OCCASIONALLY we can lose our way in life. The comfortable set of values which we have cultivated seems less relevant, and our overall strategy is no longer fit for purpose. Too easily, we may fall into a slough of despond. What was initially an insidious threat to mind and body becomes a desolate sense of rootlessness and alienation.
Naomi Starkey is an experienced author and a priest. This small pocket-sized book has been written to help with just these times in our lives. It is the third in her series of “recovery of” titles, the others being of hope and love, and as such, it offers a valuable, reflective companion to help us out of the cul-de-sac that threatens to trap the lost and rootless.
There are five Parts: Rootlessness, Respite, Ruins, Release, and Return. Each has three identically structured chapters. It is written using the pronoun “we”, and the reader becomes one of a small group embarking on a journey with no clear destination. As they travel together, appreciating that they had each almostcome to a halt, their “story of exile and rootless wandering” eventually becomes one of purpose, maybe even pilgrimage
There is a long tradition of spiritual wanderers setting out in faith in Christianity, as well as in other faiths. Some viewed this as an abandonment of self to God’s purposes. Others viewed it as a kind of exile, leaving behind all that was familiar while having no purpose for the future. In this book, the author tells a story about travellers crossing the sea in a small boat. Somehow, guided by divine mercy through wind and waves, they sail from one island to another, and on each they find welcome and a learning experience.

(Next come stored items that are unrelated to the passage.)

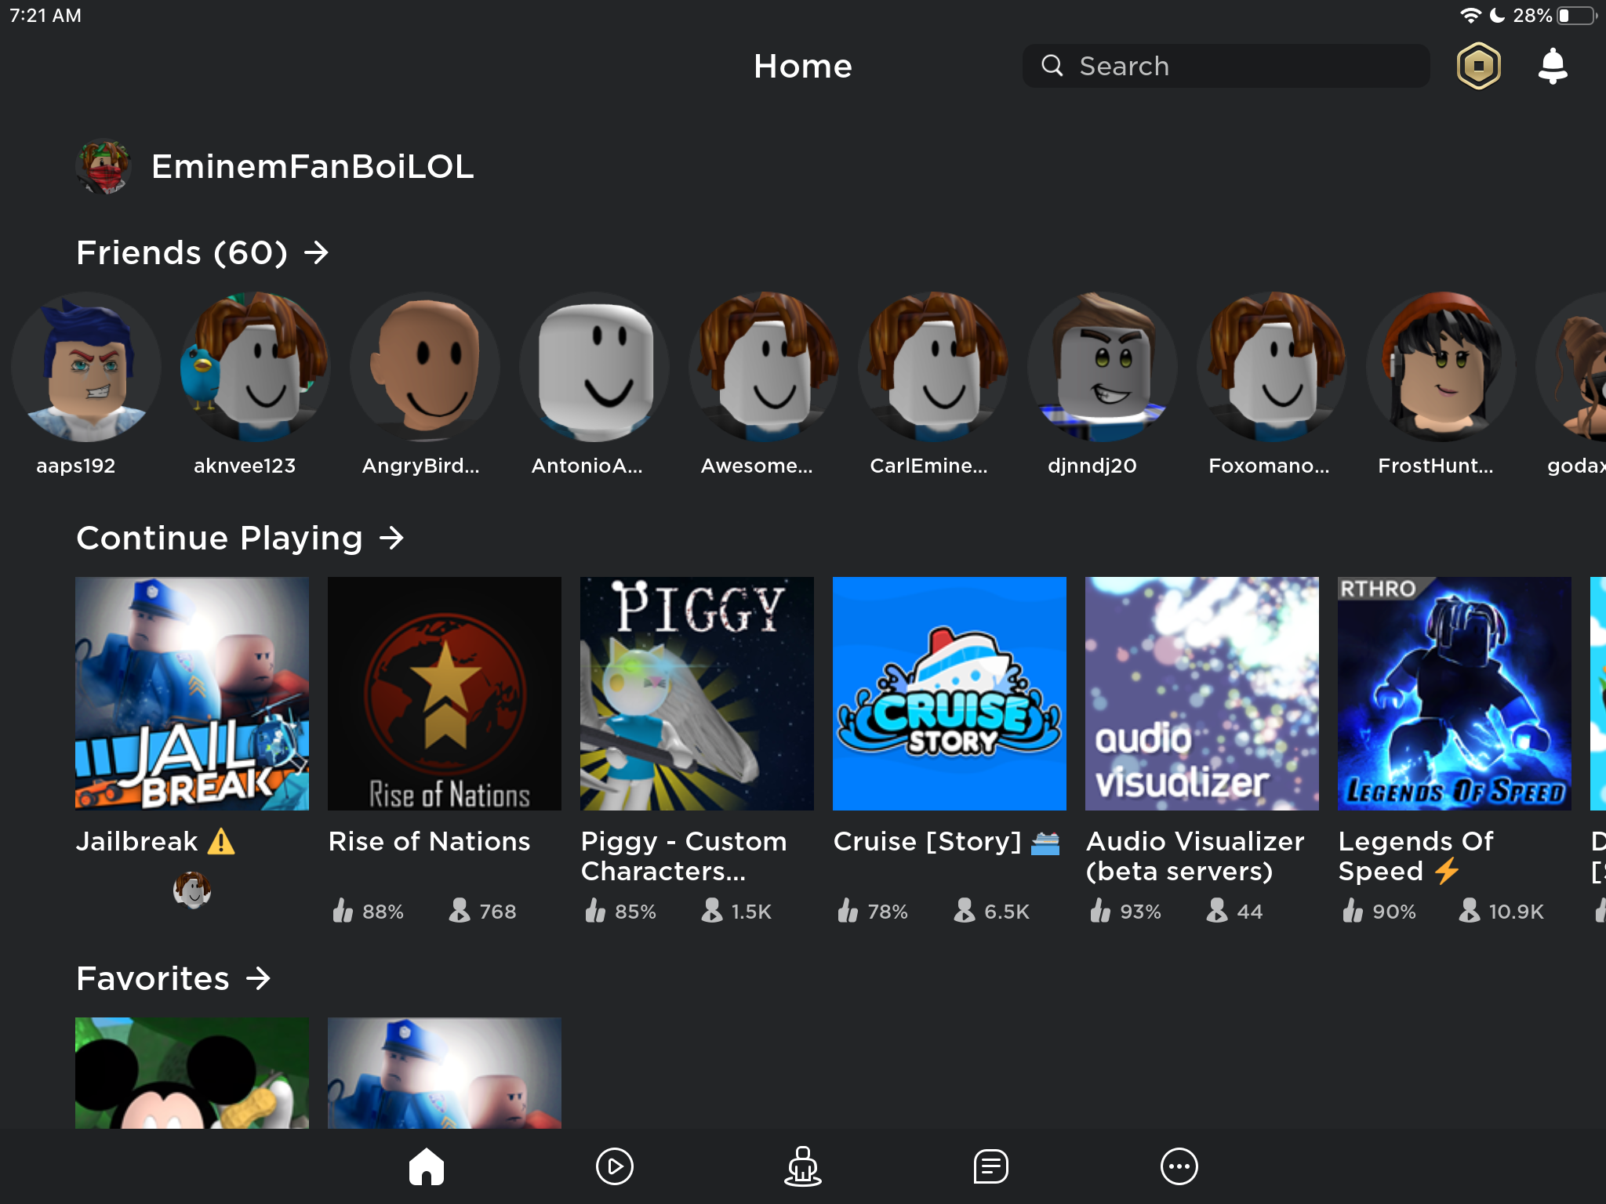Select the Avatar editor icon
This screenshot has width=1606, height=1204.
click(x=801, y=1165)
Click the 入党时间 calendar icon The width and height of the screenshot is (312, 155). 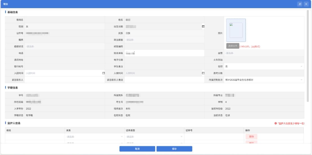pos(203,73)
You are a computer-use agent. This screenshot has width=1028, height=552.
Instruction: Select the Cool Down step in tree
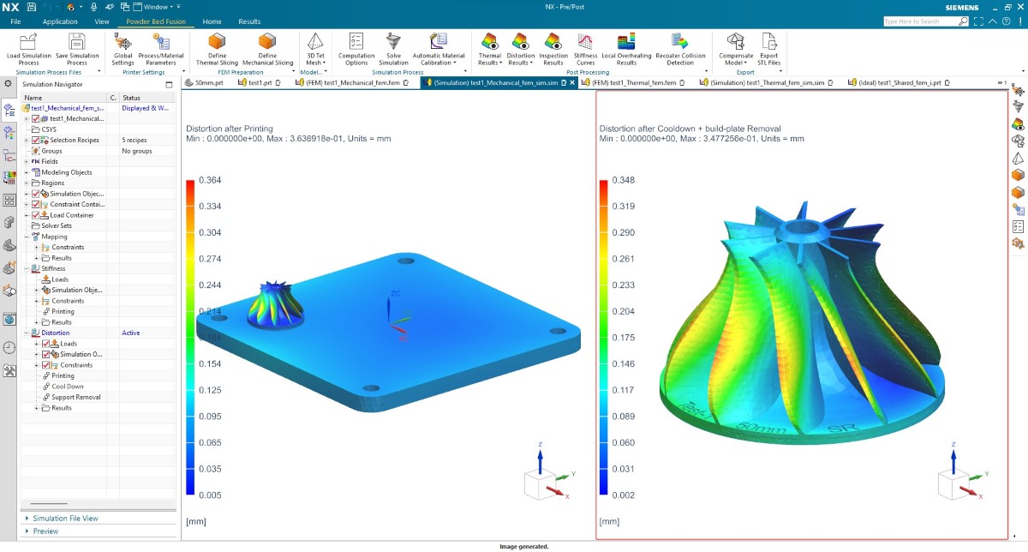[x=68, y=387]
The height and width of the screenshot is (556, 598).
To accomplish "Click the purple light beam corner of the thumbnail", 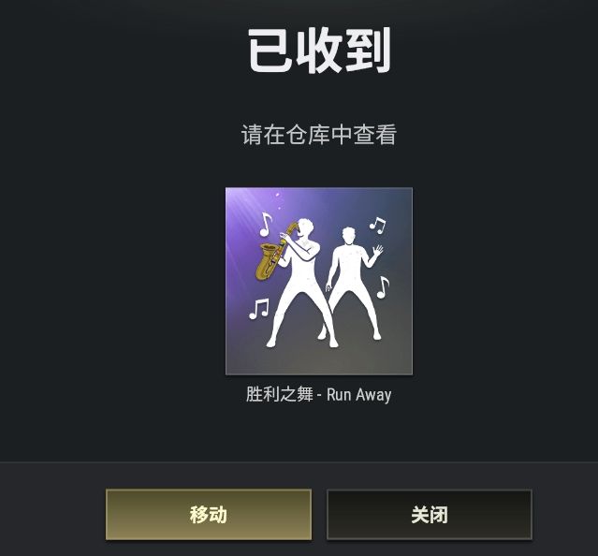I will (x=242, y=204).
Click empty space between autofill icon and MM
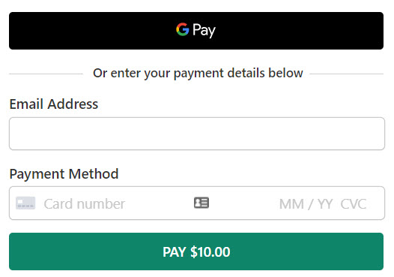Image resolution: width=394 pixels, height=277 pixels. [243, 203]
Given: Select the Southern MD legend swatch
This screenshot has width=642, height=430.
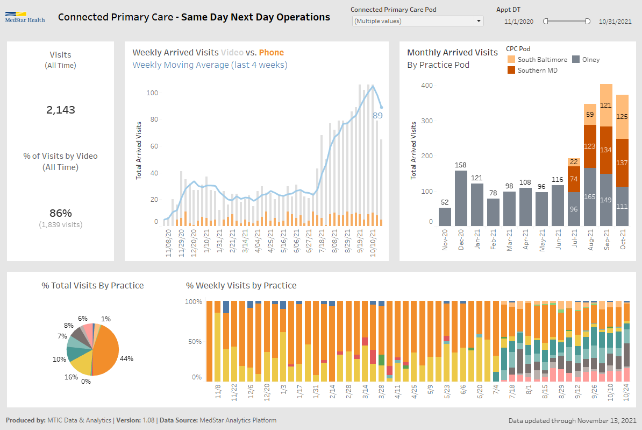Looking at the screenshot, I should click(x=511, y=71).
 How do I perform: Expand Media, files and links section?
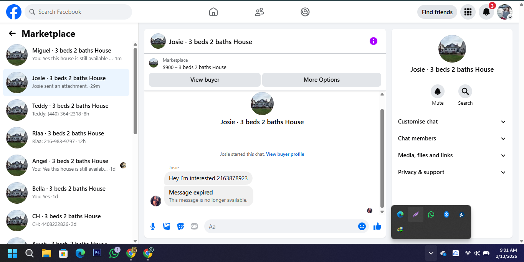[x=452, y=155]
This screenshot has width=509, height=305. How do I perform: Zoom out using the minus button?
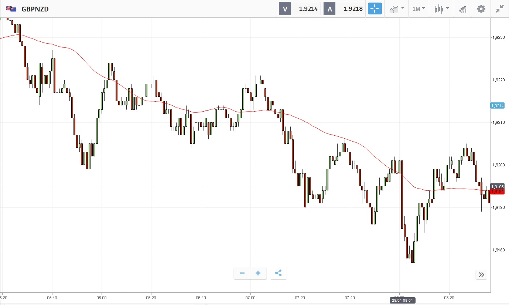[242, 273]
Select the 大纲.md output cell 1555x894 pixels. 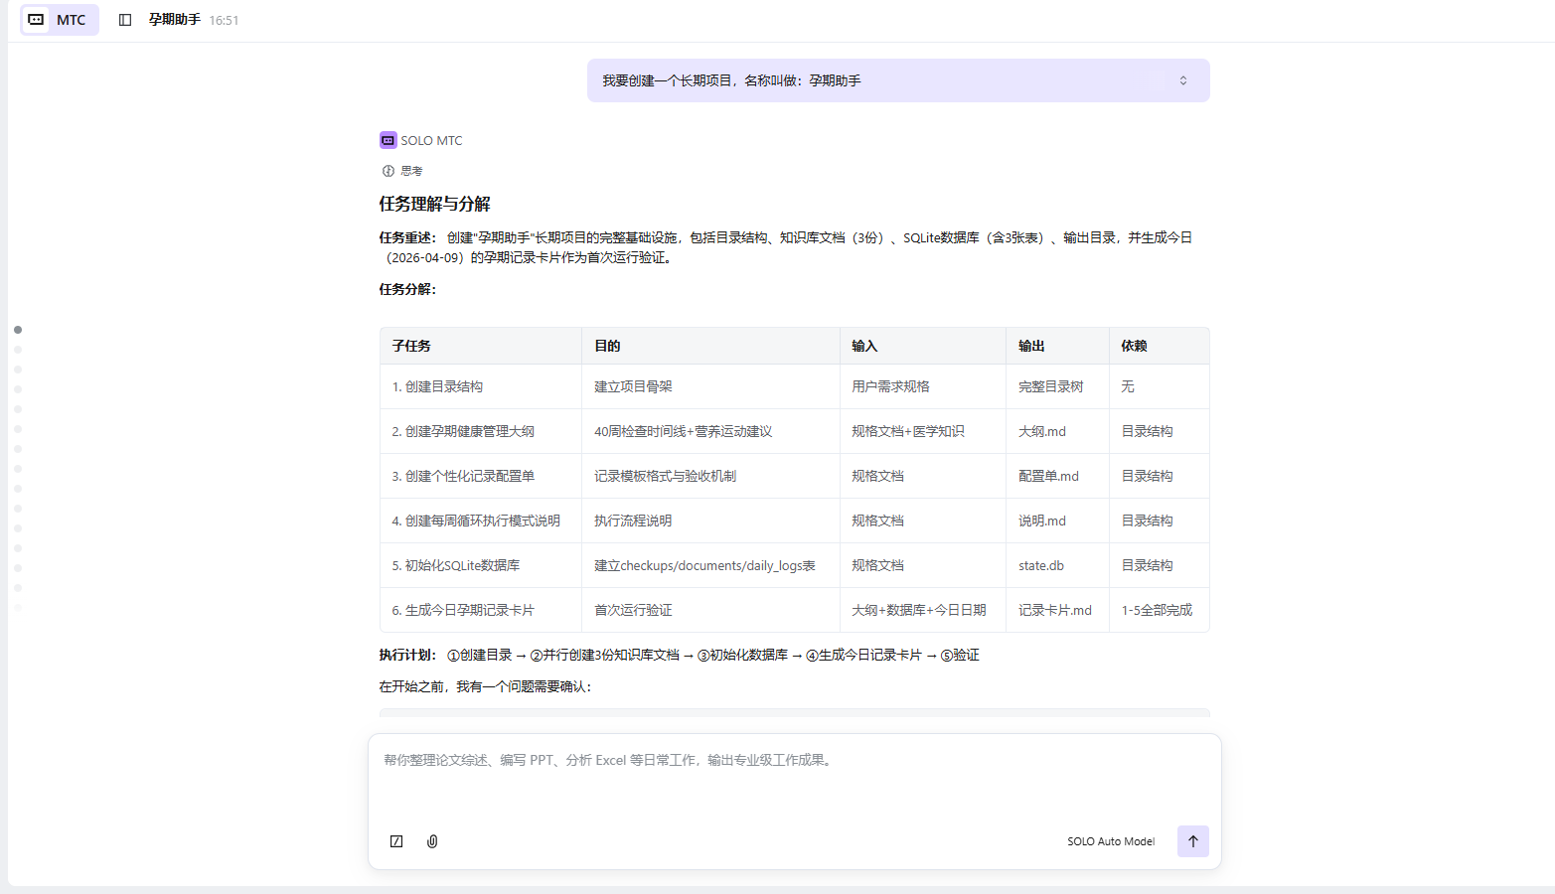coord(1041,431)
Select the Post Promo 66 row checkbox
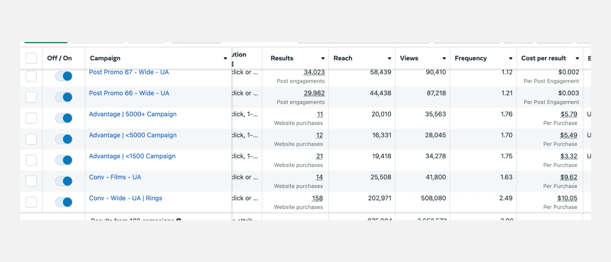Image resolution: width=611 pixels, height=262 pixels. 31,97
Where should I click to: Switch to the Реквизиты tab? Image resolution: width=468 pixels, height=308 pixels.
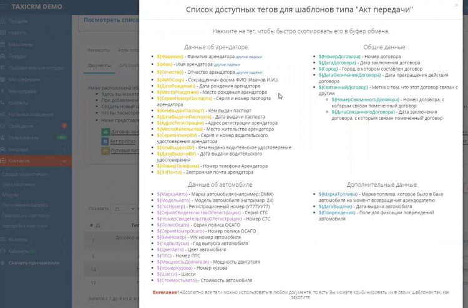(x=99, y=50)
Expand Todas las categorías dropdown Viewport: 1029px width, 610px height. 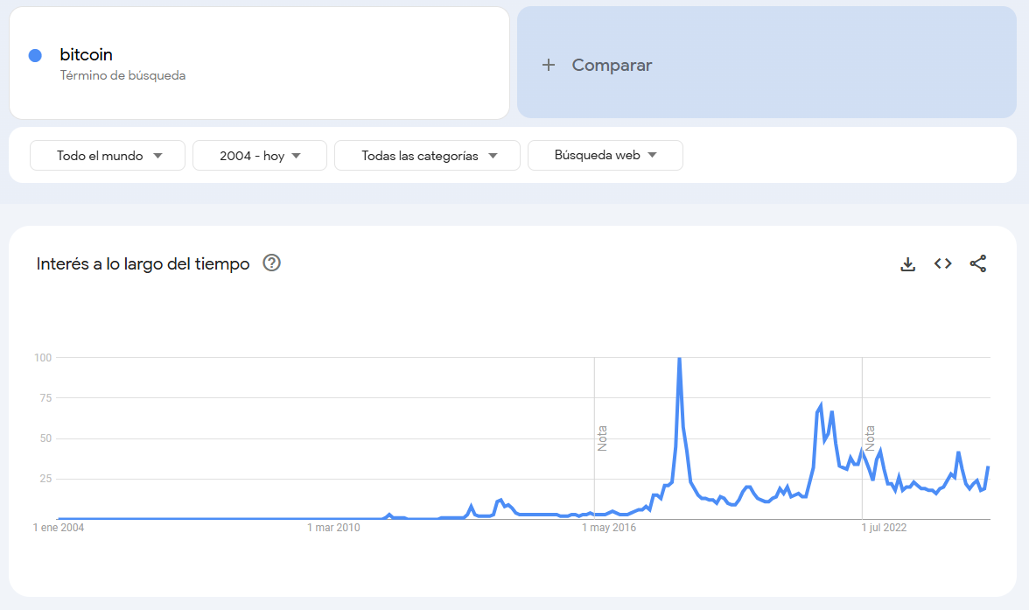click(427, 156)
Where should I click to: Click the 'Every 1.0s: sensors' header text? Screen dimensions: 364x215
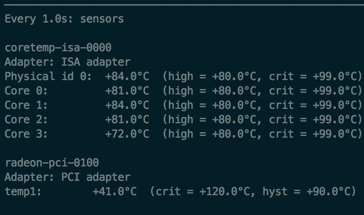[x=64, y=19]
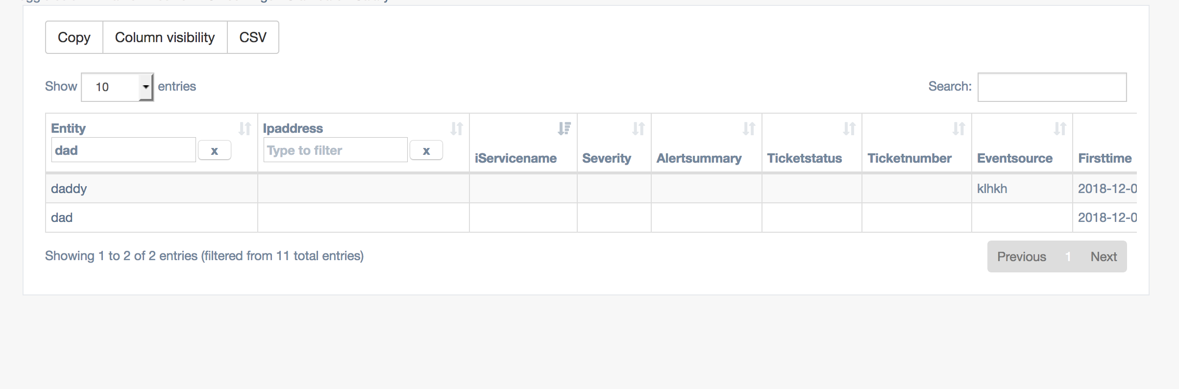This screenshot has height=389, width=1179.
Task: Open the Column visibility menu
Action: coord(165,37)
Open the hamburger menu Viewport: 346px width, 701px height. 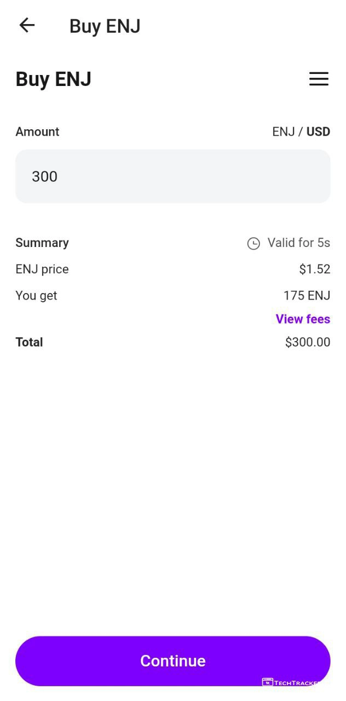[319, 79]
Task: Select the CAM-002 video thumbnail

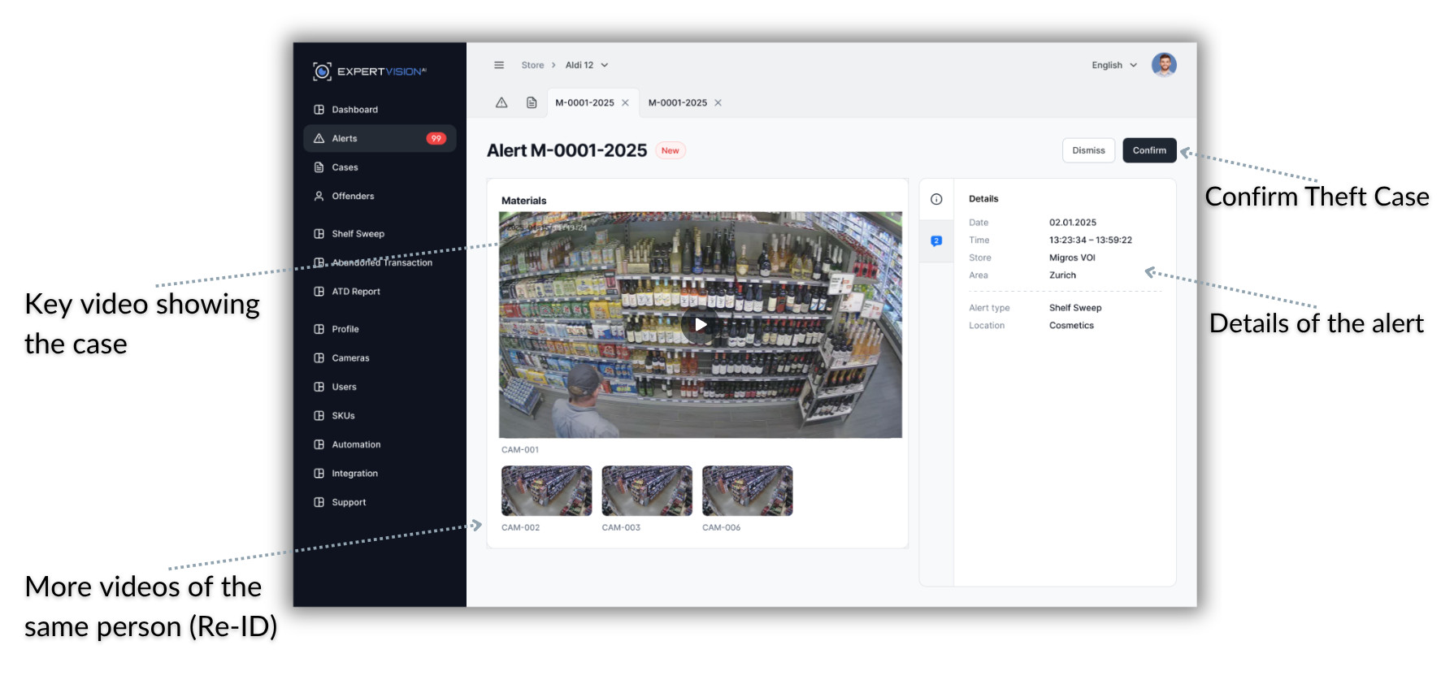Action: tap(546, 491)
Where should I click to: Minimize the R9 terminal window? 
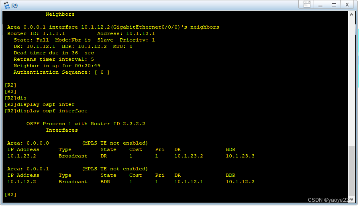(x=320, y=4)
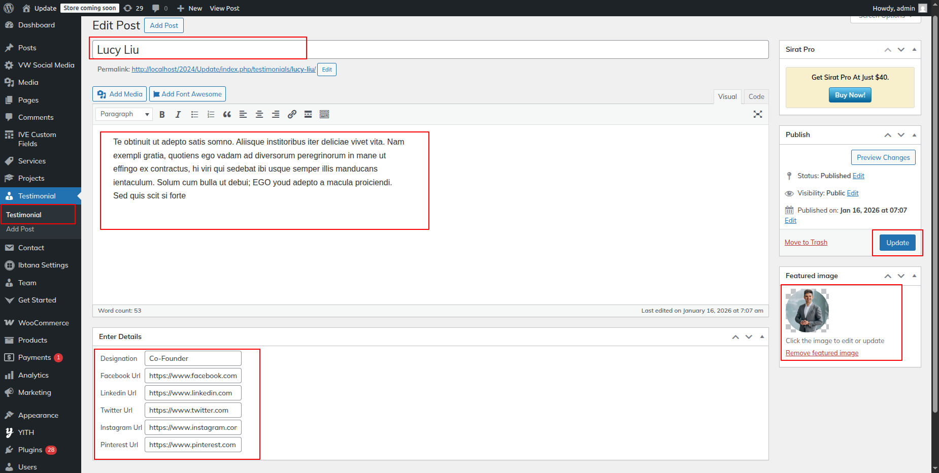Apply italic formatting in editor toolbar
The image size is (939, 473).
point(178,115)
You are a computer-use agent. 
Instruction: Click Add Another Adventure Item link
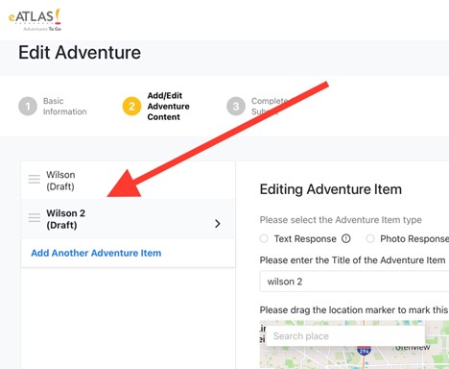(x=96, y=253)
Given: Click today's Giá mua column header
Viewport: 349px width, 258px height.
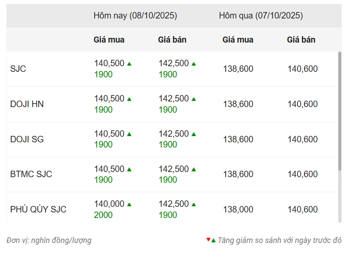Looking at the screenshot, I should [x=109, y=40].
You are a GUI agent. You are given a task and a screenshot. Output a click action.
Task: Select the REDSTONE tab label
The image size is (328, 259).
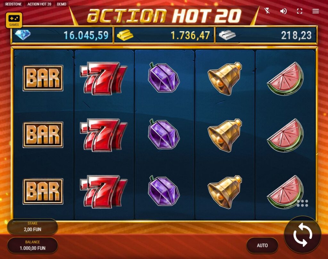13,4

As the sailors learn more of themselves and of God, they also grow through the challenges set to test and guide them. We journey with them and, by taking time to meditate on each psalm, specially selected to aid our private prayer, we, too, find ourselves led from darkness to light, to greater self-awareness and insight. This journey goes from exhaustion to acceptance, and hence to the gift of God’s healing as we all rediscover the wonder of what God has done.
This slim volume is a useful tool for our own personal devotion. A chapter a day provides just over a fortnight of thoughtful reflection on how to find our way back to the God of our creation.
As the author concludes, “no matter the pain we may yet have to face, no matter what the next part of our journey may hold, we have hope for tomorrow.” I am writing on Advent Sunday: we know that it is that hope that heralds the advent of joy.
The Revd Jenny Francis is a retired psychotherapist and a priest in the diocese of Exeter.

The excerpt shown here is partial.